以中华鳖肝脏和肾脏总RNA反转录产物为模板，RT—PCR扩增得到目的片段。从图2可以看出，目的基因片段特异性条带出现在300 bp附近，与预期目的片段大小(355 bp)大致相符，内参基因β-aclin的特异性条带为549 bp。

2.1.2  序列分析以及同源性比较。RT-PCR产物经电泳、回收、纯化、测序得到303 bp溶菌酶基因序列片段．核苷酸序列和相应的氨基酸序列结果见图3。该核酸序列在NCBI网站上的注册号为HQ437284。

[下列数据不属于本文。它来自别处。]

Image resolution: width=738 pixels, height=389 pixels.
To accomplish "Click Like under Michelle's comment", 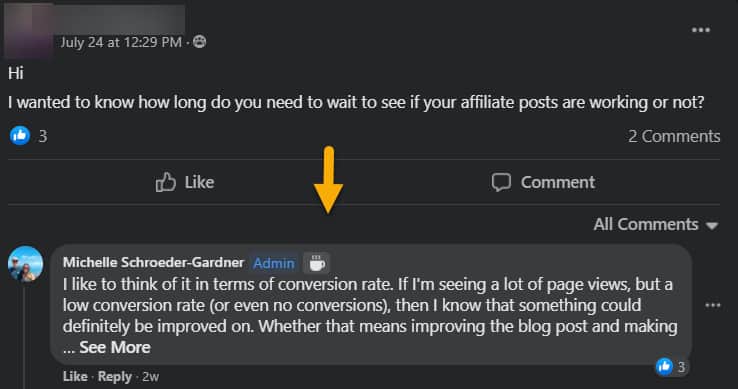I will 75,377.
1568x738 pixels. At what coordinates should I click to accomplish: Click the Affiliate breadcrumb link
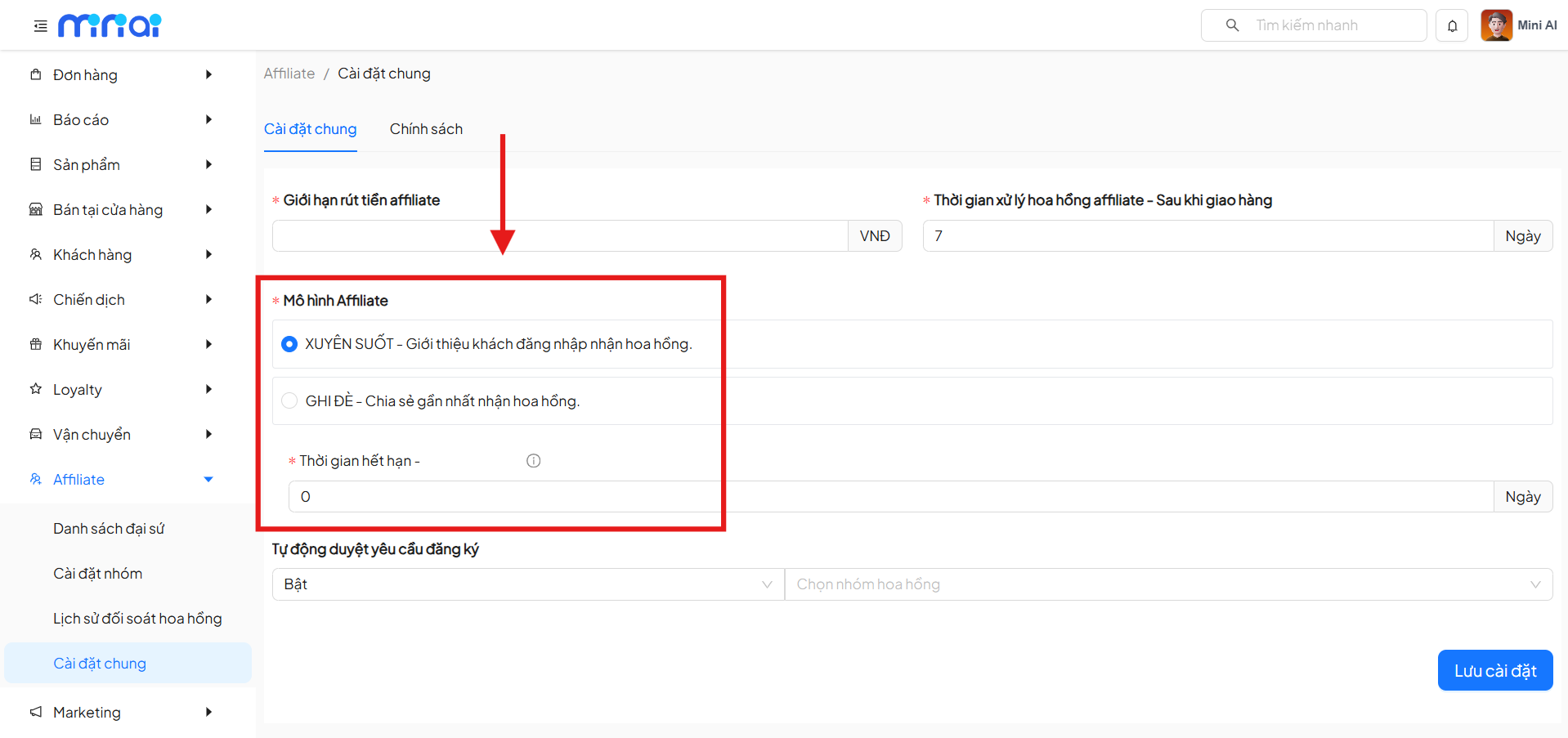point(289,74)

      克隆的中华鳘溶菌酶基因cDNA片段所编码的氨基酸序列与C型溶菌酶有较高相似性．与GenBank登录号Q7LZQl.3的中华鳖C型溶菌酶氨基酸序列一致性最高达75％，与GenBank登录号P85345.1的亚洲巨鳖(Amyda carti—laginea)C型溶菌酶氨基酸序列一致性为7l％，与GenBank登录号P84492.1的绿螭龟(Chelonia mydas)C型溶菌酶氨基酸序列一致性为71％。

2.2中华鳖肝脏中溶菌酶基因表达的半定量分析

      分别将中华鳘溶菌酶基因片段与β-actin基因片段RT-PCR扩增产物进行电泳，以凝胶成像系统扫描灰度，溶菌酶基因片段肝脏中的表达量以溶菌酶基因片段与β-actin基因片段灰度比表示，半定量分析结果见图4。

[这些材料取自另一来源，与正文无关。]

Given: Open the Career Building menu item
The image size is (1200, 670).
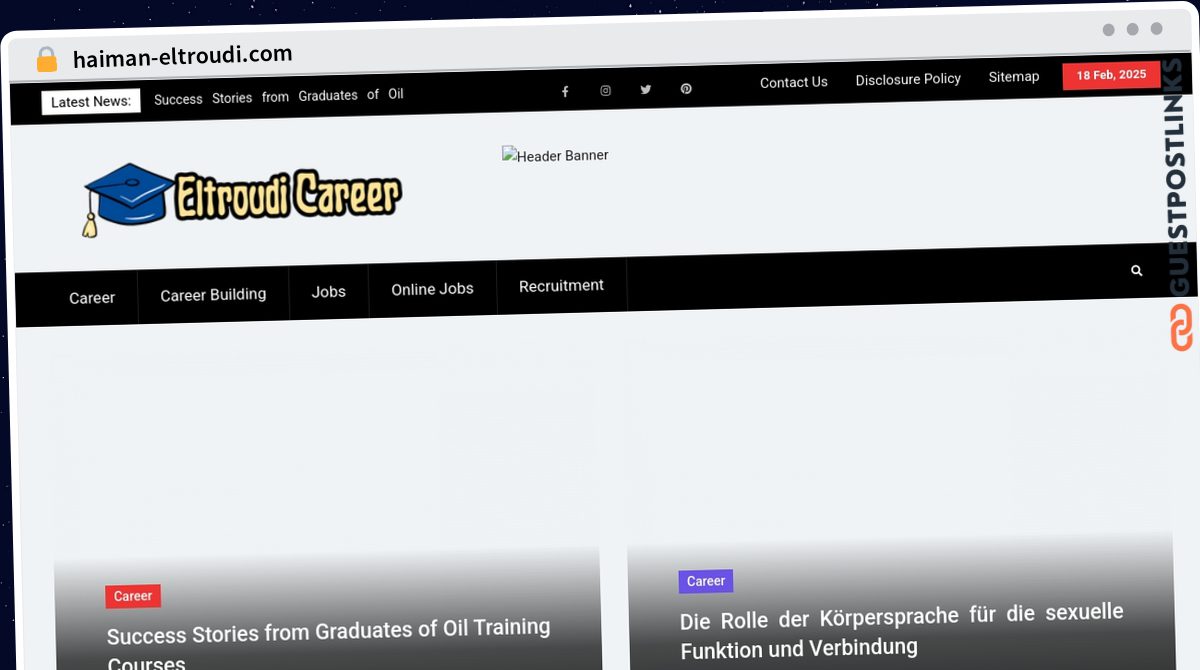Looking at the screenshot, I should click(x=213, y=295).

CK组、G组、M组、(G+M)组和(G—M)组肝脏中基因片段灰度比见图4。显著性检验结果表明，各基因片段灰度比组间差异显著(P<0.05)，LSD多重比较分析结果表明CK组、G组和(G+M)组以及(G—M)组间差异不显著(P>O.05)，然而M组和CK组(P=0．004)，G组(P=0．008)以及(G—M)组(P=0.016)间差异显著(P<0.05)，但与(G+M)组差异不显著(P>0.05)。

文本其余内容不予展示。